Podíamos começar atualizando as canções, para não deixar dúvida quanto ao tipo de pessoa a quem o compositor, provavelmente, se referia:
“Agora chegou a vez, vou cantar / Pessoa brasileira portadora de ovários, trompas e tubas em primeiro lugar.” (Benito de Paula)
“A minha teimosia é uma arma / Pra te conquistar / Eu vou vencer pelo cansaço / Até você gostar de mim / Pessoa com monte de Vênus, grandes lábios, pequenos lábios e clitóris.” (Jorge Benjor)
“Se acaso me quiseres / Sou dessas pessoas que secretam mais progesterona e estrogênios que testosterona / Que só dizem sim.” (Chico Buarque)
Mas o que fazer com “Essa menina, essa mulher, essa senhora”, que Joyce escreveu para Elis Regina?
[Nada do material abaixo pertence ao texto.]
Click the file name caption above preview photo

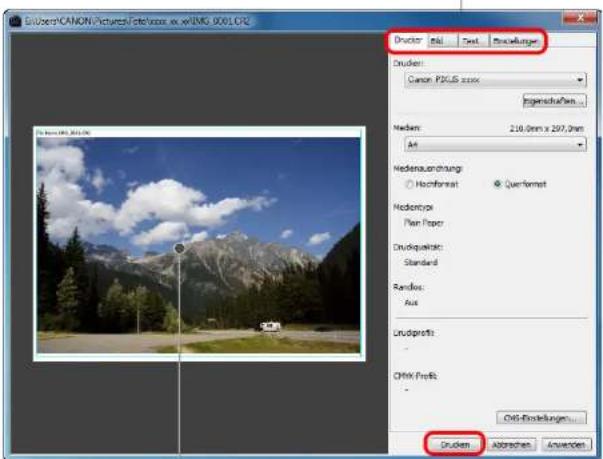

Ou com “Dona / Desses traiçoeiros / Sonhos / Sempre verdadeiros / Oh, dona / Desses animais / Dona / Dos seus ideais // Tan tan tan, batem na porta / Não precisa ver quem é / Pra sentir a impaciência / Do teu pulso de mulher”, de Sá e Guarabyra?
E — o que é pior! — como nos livrar da preconceituosa palavra “mãe”?
“Corpo que pariu / Corpo que pariu / Corpo que pariu / Eu te lembro chinelo na mão / O avental todo sujo de ovo / Se eu pudesse, eu queria outra vez / Corpo que pariu / Começar tudo, tudo de novo”. Não, Herivelto Martins e David Nasser não merecem.
Porém nem tudo está perdido. Com algum talento e muita paciência (ou vice-versa), dá para resolver e não melindrar o Ministério da Saúde.
Caetano Veloso, com certeza, tiraria de letra a atualização inclusiva do clássico “Esse cara”:
“Ele é quem quis / Ele é um ser portador de cromossomos XY / Eu sou apenas / Um ser portador de cromossomos XX”.
(Para Simone de Beauvoir, Betty Friedan, Rose Marie Muraro e todas as que lutaram contra o apagamento das mulheres – ops, das pessoas que menstruam, das pessoas que parem.)